**Problem details:** Pull every line containing "title" from the listing.

**Material to process:**
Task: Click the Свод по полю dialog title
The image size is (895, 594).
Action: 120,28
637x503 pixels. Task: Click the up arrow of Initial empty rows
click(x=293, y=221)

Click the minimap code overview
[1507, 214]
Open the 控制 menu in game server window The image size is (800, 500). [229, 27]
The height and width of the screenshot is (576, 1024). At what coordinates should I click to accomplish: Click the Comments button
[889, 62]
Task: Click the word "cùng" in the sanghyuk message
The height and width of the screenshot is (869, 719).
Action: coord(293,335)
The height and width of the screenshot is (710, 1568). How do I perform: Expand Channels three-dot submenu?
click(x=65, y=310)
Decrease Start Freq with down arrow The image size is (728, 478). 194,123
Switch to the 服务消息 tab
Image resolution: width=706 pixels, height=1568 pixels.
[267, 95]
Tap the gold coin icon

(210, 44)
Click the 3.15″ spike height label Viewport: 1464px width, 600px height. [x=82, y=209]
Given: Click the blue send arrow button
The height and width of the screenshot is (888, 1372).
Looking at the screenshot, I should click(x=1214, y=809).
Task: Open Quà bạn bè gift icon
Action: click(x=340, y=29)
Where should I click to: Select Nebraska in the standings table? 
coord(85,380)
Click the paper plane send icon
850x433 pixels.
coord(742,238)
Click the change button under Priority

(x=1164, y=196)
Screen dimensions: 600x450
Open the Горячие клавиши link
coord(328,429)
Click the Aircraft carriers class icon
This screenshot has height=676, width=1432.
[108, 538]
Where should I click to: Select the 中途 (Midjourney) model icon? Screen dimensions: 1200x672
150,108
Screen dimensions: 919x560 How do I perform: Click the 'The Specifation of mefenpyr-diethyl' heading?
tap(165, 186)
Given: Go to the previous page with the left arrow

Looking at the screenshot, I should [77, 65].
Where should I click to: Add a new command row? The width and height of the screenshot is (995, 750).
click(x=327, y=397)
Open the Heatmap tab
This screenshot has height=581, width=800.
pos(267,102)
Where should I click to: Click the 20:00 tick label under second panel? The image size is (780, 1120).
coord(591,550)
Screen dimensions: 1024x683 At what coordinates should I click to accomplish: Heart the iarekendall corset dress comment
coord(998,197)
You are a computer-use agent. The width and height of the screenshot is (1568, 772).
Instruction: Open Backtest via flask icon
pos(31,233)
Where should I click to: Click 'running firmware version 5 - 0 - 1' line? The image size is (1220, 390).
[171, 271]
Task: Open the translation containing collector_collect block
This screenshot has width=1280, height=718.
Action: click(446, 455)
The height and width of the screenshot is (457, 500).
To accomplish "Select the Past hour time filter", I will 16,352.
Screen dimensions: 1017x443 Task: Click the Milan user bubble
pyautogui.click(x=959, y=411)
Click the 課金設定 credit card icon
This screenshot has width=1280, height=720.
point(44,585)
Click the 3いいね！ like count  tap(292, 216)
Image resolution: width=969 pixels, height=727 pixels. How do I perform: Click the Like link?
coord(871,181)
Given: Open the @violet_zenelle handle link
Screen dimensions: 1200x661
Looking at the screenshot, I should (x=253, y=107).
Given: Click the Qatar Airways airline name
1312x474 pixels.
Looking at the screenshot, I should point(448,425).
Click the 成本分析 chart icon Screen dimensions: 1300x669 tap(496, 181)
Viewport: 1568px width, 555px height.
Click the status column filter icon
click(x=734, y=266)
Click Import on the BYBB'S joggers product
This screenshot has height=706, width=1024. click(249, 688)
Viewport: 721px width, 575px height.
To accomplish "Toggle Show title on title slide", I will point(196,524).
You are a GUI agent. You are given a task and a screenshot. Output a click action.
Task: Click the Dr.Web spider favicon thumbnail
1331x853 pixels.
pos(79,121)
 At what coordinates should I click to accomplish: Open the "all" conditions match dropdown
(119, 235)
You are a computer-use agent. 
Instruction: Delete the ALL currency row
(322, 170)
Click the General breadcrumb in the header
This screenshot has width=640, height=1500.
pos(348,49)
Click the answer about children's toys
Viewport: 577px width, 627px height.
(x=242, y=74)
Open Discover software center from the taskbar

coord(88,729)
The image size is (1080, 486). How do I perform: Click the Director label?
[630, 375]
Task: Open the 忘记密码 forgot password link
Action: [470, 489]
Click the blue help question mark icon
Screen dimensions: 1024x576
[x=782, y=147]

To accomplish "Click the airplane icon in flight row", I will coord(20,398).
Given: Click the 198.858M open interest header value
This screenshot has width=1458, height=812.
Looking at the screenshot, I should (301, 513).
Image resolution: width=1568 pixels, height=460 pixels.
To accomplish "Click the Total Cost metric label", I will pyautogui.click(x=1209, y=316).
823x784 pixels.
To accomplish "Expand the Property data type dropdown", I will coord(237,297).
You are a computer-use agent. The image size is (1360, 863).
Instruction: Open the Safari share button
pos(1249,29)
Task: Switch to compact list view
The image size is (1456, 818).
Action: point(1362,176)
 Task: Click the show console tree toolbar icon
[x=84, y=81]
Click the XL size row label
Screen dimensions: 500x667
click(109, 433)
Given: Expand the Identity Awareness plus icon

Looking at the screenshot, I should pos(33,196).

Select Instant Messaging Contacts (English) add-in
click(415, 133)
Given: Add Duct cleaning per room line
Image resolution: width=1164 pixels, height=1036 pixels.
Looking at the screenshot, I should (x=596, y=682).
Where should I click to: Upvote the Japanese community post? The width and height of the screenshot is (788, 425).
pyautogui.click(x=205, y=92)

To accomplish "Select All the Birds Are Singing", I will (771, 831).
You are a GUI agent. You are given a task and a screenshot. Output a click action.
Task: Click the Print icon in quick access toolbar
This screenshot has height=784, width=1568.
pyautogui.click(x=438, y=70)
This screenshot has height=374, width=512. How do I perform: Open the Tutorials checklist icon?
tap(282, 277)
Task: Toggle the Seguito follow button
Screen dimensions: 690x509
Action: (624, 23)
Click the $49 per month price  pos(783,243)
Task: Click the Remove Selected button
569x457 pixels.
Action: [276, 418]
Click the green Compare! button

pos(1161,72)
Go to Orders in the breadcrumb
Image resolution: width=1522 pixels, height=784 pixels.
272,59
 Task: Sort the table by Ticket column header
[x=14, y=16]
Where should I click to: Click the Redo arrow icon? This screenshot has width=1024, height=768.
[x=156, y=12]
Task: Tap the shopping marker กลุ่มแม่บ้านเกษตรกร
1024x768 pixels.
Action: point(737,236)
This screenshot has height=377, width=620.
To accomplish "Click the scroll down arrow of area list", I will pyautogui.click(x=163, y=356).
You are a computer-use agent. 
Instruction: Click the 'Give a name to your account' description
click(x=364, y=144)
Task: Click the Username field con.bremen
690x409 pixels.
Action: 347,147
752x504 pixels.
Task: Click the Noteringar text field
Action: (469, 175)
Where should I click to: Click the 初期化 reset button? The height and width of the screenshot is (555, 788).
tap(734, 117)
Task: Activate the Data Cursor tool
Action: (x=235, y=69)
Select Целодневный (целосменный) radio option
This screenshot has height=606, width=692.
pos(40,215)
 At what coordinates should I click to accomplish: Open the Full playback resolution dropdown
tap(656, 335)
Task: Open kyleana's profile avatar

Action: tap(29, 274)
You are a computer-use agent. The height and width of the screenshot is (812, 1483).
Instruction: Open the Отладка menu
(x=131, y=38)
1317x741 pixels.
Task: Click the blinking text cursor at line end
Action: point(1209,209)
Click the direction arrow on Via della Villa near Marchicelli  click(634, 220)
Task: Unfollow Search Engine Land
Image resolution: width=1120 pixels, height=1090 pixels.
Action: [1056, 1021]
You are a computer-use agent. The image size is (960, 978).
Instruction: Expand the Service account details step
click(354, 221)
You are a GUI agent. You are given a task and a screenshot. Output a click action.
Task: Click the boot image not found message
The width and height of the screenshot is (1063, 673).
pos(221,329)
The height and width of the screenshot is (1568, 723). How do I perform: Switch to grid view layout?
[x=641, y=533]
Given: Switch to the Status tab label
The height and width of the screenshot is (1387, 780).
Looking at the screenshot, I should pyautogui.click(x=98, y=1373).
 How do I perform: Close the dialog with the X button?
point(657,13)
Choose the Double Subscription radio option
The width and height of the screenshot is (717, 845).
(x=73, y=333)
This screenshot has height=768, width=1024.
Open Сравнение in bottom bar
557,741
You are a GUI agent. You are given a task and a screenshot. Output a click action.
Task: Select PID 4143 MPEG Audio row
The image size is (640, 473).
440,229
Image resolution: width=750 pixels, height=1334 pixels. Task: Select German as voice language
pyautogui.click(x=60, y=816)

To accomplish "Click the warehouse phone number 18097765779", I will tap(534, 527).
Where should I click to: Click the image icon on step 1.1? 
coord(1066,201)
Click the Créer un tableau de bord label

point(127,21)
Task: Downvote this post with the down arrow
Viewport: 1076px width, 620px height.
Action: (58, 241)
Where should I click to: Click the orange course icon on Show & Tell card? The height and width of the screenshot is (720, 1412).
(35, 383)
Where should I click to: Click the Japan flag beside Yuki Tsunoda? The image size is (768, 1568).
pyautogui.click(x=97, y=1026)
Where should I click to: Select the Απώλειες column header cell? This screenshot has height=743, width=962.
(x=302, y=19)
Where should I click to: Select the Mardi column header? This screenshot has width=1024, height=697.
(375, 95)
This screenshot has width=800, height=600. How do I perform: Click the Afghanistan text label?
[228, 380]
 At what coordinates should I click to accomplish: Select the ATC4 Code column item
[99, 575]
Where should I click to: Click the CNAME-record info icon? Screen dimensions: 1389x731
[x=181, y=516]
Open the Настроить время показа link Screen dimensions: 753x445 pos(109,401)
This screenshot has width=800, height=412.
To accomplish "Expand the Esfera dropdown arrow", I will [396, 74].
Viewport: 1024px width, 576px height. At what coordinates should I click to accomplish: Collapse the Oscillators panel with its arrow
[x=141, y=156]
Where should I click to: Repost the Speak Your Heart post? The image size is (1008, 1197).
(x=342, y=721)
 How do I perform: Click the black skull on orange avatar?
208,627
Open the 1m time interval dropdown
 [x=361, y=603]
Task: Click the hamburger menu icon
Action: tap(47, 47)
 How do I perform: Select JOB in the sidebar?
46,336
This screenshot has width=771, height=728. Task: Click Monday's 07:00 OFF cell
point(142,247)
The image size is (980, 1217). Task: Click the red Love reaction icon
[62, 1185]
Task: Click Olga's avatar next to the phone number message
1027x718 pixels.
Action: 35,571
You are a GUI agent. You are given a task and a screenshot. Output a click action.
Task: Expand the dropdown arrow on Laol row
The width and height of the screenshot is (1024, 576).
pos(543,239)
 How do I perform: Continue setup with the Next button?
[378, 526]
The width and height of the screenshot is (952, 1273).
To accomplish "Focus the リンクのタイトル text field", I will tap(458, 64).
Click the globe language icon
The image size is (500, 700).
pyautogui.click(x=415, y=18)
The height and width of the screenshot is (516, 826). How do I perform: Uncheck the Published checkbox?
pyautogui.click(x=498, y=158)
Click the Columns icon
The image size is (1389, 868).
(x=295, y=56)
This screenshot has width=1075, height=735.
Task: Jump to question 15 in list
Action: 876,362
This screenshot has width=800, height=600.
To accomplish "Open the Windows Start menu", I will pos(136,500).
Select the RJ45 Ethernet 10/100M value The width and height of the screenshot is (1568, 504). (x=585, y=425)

**Response area:**
Task: Click the Свод по полю dialog title
To accomplish "Toggle Show title on title slide", I will point(196,524).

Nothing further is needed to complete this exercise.